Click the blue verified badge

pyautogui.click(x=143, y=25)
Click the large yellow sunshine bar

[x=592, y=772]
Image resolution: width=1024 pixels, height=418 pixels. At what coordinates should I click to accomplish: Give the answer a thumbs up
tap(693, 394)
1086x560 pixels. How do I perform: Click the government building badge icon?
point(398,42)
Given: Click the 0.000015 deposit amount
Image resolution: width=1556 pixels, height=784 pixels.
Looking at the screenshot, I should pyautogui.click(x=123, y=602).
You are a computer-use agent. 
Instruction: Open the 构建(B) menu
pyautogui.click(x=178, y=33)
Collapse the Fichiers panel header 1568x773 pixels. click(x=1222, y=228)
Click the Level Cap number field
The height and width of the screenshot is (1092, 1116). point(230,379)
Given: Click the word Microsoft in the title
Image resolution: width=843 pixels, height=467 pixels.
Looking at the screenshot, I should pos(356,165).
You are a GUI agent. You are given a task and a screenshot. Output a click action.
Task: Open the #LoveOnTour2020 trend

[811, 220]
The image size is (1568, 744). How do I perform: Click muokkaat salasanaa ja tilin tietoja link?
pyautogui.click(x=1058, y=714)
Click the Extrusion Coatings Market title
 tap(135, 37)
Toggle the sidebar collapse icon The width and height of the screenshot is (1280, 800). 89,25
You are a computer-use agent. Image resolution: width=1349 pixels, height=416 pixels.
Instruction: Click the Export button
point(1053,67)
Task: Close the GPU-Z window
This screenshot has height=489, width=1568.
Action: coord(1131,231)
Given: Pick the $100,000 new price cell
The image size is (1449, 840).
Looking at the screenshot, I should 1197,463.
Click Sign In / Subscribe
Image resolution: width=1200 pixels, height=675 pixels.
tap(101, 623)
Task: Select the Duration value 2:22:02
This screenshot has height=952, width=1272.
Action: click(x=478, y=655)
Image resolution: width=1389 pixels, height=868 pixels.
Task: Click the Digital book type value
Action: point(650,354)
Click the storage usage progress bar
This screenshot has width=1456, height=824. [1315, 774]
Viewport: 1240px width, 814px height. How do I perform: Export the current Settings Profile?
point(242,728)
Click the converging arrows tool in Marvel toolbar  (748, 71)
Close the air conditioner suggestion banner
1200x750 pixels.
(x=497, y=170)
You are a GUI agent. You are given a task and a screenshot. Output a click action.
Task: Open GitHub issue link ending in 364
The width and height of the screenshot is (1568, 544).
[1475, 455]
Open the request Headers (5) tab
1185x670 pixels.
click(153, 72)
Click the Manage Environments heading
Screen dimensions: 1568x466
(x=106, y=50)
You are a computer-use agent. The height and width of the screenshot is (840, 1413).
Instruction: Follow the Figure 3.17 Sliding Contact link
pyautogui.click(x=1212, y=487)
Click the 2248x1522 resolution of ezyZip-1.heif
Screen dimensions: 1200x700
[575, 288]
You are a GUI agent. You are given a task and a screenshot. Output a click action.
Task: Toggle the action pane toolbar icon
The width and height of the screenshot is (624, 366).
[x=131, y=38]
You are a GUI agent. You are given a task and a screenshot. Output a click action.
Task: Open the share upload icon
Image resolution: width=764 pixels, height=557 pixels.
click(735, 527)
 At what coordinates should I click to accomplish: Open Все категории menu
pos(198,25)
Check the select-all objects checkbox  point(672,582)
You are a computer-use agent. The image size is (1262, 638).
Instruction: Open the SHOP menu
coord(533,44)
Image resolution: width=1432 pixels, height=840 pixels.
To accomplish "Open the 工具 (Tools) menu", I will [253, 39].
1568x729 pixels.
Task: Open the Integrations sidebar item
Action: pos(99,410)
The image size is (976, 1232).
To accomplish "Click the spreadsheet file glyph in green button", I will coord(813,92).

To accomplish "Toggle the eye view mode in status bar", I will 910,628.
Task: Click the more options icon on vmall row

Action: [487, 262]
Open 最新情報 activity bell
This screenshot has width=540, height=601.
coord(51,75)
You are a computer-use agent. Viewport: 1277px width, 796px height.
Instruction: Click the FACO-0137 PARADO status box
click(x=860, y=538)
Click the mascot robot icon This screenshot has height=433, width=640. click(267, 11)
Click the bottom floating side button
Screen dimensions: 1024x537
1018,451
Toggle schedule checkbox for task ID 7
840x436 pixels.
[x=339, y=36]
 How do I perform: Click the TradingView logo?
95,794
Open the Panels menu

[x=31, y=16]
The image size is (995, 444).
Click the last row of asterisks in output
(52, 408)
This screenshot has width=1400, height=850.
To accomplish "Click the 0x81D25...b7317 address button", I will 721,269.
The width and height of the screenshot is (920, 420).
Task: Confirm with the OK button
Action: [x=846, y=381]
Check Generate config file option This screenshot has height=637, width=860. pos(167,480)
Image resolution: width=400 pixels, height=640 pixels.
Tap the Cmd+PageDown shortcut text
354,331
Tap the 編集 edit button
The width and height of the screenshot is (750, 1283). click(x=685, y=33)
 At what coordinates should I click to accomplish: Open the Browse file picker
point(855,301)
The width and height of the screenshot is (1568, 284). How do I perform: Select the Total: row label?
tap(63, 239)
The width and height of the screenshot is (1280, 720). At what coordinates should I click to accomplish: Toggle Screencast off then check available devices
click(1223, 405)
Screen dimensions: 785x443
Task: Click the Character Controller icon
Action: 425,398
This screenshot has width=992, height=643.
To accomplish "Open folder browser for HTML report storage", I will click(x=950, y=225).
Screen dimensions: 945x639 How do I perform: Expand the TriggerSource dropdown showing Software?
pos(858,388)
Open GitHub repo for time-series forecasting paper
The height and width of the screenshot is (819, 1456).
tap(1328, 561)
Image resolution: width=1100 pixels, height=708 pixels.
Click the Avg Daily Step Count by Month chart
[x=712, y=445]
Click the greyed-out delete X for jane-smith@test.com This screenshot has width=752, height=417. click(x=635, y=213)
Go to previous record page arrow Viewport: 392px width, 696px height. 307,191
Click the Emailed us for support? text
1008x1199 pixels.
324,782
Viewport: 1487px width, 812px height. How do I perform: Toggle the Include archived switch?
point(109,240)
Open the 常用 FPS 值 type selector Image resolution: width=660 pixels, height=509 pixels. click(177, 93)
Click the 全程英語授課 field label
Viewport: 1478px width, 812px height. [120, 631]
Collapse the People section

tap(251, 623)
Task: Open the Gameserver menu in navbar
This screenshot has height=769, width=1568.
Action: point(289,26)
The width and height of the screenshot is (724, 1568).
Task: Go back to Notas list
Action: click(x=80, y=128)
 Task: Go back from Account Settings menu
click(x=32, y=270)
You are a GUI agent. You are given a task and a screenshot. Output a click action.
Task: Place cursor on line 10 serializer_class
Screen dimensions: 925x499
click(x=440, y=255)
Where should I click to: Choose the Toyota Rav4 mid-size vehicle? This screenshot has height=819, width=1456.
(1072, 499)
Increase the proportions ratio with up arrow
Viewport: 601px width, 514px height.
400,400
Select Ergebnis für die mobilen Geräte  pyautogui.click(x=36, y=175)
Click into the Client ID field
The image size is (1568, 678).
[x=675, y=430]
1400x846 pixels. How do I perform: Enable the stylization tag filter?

__Exercise goal__
Please reproduce the data starting at the line containing "Click the Extrusion Coatings Market title" and ending at the line containing "(x=106, y=50)", swapping "Close" for "Shut" and leaving everything else unchanged.

__Final result__
Click the Extrusion Coatings Market title
 tap(135, 37)
Toggle the sidebar collapse icon The width and height of the screenshot is (1280, 800). 89,25
You are a computer-use agent. Image resolution: width=1349 pixels, height=416 pixels.
Instruction: Click the Export button
point(1053,67)
Task: Shut the GPU-Z window
This screenshot has height=489, width=1568.
Action: coord(1131,231)
Given: Pick the $100,000 new price cell
The image size is (1449, 840).
Looking at the screenshot, I should 1197,463.
Click Sign In / Subscribe
Image resolution: width=1200 pixels, height=675 pixels.
tap(101, 623)
Task: Select the Duration value 2:22:02
This screenshot has height=952, width=1272.
Action: click(x=478, y=655)
Image resolution: width=1389 pixels, height=868 pixels.
Task: Click the Digital book type value
Action: point(650,354)
Click the storage usage progress bar
This screenshot has width=1456, height=824. [1315, 774]
Viewport: 1240px width, 814px height. How do I perform: Export the current Settings Profile?
point(242,728)
Click the converging arrows tool in Marvel toolbar  (748, 71)
Shut the air conditioner suggestion banner
1200x750 pixels.
(x=497, y=170)
You are a GUI agent. You are given a task and a screenshot. Output a click action.
Task: Open GitHub issue link ending in 364
The width and height of the screenshot is (1568, 544).
[1475, 455]
Open the request Headers (5) tab
1185x670 pixels.
click(153, 72)
Click the Manage Environments heading
Screen dimensions: 1568x466
(x=106, y=50)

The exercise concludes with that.